Tuesday, December 21, 2004


There's lots and lots and lots of good analysis of Beane's dealings of two of three aces, but Will Carroll's above comment sums it up best.

Most of the internet community is in agreement that Beane has improved the team for 2006 and beyond, but there's still considerable debate as to whether the 2005 version will be competitve next year.

Let's take a quick look at the changes using last year's Win Shares:

Hudson 16 WS
Mulder 15 WS
Miller 15 WS
Dye 12 WS
Redman 9 WS
Rhodes 1 WS
Lehr 1 WS
= 21 wins

Kendall 25 WS
Ginter 12 WS
Thomas 9 WS
Cruz 7 WS
Calero 5 WS
Haren 1 WS
Meyer 0 WS
= 20 wins

The 2005 A's still look like a good team to me. This quick sketch isn't perfect, of course. It's not taking into account where those Win Shares are coming from, and using Baseball Crank's Established Level Win Shares might make things even more accurate.

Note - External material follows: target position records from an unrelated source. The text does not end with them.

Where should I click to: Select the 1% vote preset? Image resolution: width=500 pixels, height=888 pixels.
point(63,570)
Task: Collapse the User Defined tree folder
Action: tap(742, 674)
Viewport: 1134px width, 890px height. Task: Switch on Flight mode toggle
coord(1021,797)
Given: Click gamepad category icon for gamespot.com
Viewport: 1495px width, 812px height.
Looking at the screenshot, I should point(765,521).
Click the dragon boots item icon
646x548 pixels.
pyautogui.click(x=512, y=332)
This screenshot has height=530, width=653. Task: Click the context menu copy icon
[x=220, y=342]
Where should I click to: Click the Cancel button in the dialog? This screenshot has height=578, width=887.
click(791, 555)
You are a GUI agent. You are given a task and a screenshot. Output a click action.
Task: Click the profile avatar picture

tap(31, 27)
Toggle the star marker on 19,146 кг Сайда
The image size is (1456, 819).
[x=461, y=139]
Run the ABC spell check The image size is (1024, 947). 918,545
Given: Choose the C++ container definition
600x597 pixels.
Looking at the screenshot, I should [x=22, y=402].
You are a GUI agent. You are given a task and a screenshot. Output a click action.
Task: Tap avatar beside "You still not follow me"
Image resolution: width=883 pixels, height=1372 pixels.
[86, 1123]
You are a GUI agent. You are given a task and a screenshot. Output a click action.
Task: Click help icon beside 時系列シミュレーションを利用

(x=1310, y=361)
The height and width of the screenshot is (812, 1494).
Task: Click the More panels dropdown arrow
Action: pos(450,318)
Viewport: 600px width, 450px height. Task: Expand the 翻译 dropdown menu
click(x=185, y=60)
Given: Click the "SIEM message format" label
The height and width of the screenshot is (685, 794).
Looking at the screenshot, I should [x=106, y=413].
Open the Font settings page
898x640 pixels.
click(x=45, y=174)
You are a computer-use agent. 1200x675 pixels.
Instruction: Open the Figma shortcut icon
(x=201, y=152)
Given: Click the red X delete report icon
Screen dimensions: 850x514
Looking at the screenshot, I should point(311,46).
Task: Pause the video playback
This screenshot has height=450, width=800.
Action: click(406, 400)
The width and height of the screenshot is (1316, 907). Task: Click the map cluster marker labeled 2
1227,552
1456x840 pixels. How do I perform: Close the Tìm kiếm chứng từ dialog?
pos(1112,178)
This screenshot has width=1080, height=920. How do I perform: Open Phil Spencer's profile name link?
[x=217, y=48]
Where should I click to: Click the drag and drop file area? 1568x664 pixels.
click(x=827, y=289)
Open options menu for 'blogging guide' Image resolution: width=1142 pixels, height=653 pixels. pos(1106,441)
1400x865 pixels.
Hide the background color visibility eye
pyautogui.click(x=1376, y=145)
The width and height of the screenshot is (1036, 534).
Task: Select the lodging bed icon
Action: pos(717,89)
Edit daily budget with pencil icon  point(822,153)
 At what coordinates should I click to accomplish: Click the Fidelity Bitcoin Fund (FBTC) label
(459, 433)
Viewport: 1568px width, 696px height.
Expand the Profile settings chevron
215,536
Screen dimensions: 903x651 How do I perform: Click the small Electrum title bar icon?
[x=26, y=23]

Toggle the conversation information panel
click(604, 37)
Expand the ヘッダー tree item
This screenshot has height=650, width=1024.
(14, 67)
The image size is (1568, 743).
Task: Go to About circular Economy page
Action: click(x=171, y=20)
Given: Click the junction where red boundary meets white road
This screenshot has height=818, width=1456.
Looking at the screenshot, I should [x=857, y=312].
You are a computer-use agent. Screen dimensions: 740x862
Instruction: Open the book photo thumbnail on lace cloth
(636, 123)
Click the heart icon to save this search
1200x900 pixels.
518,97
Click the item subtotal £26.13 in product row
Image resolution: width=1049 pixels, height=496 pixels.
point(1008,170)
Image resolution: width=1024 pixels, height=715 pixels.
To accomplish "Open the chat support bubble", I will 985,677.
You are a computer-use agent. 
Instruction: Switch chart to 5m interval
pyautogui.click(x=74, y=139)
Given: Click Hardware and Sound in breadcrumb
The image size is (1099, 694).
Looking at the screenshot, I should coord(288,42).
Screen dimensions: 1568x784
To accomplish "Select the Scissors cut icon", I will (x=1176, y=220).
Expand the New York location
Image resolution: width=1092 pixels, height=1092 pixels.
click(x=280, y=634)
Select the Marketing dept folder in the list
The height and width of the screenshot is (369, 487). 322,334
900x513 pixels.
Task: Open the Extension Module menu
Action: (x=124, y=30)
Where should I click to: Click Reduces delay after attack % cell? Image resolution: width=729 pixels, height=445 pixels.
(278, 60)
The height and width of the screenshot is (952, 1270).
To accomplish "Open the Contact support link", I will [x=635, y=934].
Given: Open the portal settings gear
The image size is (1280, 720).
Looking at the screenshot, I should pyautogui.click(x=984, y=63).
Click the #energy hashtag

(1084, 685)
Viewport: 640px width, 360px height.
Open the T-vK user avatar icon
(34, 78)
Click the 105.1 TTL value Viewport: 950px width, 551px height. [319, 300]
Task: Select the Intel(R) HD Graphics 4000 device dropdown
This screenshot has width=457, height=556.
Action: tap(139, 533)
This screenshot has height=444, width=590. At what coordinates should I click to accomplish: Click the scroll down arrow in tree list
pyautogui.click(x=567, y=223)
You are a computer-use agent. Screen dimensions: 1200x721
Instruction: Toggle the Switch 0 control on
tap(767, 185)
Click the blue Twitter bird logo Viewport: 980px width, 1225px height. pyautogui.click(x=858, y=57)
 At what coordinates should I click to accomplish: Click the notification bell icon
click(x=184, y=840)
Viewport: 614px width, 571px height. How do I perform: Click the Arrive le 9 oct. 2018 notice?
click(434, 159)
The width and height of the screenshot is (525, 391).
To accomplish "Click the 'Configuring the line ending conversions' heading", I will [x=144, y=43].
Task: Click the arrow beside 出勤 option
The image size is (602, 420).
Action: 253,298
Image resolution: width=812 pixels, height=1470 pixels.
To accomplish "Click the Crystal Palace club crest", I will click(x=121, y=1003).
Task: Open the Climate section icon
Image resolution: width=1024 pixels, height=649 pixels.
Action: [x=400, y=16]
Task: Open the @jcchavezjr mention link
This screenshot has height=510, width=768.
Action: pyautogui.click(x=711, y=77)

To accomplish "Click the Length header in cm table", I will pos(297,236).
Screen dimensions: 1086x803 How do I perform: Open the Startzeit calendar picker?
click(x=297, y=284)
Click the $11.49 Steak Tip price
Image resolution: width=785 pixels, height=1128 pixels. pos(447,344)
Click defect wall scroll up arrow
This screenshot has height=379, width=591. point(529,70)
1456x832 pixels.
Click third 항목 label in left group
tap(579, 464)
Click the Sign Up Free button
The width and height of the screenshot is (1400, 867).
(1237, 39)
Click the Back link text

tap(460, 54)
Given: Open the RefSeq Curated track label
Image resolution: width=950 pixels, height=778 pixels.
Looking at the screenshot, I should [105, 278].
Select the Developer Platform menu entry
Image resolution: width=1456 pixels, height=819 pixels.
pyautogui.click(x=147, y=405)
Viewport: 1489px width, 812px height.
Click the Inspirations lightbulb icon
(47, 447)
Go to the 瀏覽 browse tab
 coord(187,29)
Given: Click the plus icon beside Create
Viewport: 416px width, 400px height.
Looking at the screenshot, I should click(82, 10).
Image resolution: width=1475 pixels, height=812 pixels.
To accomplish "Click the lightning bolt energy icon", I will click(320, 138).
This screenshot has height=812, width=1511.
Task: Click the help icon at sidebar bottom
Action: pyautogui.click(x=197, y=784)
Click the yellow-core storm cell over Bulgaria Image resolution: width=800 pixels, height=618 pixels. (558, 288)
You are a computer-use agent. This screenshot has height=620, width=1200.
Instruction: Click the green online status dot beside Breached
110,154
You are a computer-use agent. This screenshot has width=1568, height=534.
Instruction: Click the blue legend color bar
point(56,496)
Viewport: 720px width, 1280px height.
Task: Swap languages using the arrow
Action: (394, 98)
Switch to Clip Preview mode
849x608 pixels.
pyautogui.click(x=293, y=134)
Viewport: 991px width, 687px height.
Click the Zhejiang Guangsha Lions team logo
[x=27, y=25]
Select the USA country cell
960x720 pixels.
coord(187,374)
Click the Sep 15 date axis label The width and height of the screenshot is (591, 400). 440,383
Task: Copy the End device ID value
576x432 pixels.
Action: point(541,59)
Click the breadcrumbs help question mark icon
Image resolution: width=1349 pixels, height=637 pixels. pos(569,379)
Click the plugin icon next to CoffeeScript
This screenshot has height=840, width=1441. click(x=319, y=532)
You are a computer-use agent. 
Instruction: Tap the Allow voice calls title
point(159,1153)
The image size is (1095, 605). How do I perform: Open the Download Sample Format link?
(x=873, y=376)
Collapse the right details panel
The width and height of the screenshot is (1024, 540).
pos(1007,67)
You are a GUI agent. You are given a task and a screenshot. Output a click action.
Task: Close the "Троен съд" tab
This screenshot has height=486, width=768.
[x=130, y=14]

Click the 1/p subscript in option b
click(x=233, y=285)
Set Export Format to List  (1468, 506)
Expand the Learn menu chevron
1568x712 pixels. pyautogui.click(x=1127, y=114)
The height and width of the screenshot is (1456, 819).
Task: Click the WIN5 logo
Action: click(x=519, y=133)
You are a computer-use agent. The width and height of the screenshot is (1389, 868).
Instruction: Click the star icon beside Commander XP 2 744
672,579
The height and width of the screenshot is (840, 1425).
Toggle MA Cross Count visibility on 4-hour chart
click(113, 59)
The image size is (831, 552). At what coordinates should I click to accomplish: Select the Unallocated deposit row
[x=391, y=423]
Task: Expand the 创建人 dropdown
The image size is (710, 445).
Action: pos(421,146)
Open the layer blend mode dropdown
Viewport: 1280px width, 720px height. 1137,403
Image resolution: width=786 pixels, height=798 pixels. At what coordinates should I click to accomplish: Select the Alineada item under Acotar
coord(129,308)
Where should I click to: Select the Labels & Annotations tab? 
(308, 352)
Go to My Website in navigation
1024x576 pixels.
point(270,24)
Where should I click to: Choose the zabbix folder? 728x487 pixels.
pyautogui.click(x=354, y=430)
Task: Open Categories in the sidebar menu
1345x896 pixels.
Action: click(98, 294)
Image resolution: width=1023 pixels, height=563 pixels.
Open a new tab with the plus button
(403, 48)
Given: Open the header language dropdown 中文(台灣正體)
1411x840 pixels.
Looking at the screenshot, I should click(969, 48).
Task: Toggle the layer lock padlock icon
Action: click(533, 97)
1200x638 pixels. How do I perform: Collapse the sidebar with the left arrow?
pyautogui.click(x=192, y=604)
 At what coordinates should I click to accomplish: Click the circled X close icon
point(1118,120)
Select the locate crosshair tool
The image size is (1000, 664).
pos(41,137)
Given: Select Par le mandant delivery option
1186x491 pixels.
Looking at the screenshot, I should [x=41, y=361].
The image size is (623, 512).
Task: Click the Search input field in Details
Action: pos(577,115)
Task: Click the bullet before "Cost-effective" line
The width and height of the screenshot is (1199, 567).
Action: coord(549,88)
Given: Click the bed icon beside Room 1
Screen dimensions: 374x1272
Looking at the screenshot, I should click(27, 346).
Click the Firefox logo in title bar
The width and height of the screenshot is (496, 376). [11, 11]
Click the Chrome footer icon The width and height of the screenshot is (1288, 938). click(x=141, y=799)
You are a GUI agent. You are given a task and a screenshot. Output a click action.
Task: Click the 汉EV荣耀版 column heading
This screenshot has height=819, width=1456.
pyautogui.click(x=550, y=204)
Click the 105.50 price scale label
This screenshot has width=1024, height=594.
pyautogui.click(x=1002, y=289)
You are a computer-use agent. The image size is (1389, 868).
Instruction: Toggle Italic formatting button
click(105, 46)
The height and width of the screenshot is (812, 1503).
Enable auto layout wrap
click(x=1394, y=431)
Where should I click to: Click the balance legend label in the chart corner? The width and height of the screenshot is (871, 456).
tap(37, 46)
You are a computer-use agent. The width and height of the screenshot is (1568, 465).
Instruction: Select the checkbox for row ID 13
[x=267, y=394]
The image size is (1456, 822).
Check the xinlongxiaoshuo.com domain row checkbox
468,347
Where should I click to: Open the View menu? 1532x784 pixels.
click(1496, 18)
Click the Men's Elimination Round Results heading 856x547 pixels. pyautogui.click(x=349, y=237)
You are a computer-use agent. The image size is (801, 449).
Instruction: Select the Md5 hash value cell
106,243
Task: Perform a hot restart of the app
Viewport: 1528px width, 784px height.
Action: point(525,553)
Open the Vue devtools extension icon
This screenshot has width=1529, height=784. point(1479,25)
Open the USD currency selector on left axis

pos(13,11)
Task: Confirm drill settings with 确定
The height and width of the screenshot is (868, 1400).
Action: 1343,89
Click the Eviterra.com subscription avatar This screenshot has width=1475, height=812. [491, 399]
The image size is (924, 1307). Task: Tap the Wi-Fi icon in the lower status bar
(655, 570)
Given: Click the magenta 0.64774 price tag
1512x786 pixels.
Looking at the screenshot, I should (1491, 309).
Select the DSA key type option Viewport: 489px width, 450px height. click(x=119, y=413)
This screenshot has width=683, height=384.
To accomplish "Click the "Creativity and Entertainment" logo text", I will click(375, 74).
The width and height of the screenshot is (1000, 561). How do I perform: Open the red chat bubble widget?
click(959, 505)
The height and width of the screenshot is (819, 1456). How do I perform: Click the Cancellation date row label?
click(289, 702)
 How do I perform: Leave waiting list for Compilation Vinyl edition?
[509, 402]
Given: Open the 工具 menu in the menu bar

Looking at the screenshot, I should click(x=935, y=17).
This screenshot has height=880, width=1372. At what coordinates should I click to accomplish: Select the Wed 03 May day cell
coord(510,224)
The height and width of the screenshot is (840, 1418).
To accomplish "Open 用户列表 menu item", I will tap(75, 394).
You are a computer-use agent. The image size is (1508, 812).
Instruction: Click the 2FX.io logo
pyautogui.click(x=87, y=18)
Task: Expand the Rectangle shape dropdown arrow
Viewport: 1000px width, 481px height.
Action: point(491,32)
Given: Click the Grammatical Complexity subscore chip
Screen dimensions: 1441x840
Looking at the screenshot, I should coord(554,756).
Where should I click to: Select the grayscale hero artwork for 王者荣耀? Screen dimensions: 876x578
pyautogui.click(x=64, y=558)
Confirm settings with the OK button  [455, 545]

While a proven innings-eater like Redman would have been pretty useful given the inexperienced rotation, it's clear that Haren, Blanton, and Meyer don't have to be the Big Three v 2.0 in 2005 for the A's to make another run at the AL West next year. In fact, with a healthy Chavez and incremental gains from Bobby Crosby, if ANY of Beane's rookies have a big year in 2005 the team could be a lot better than last year's ensemble.

And that's still not assuming Beane freed up the cash to make a run at Carlos Beltran or J.D. Drew.

Stoneman and Bavasi, you've still got work to do. (And dumping David Eckstein doesn't count.)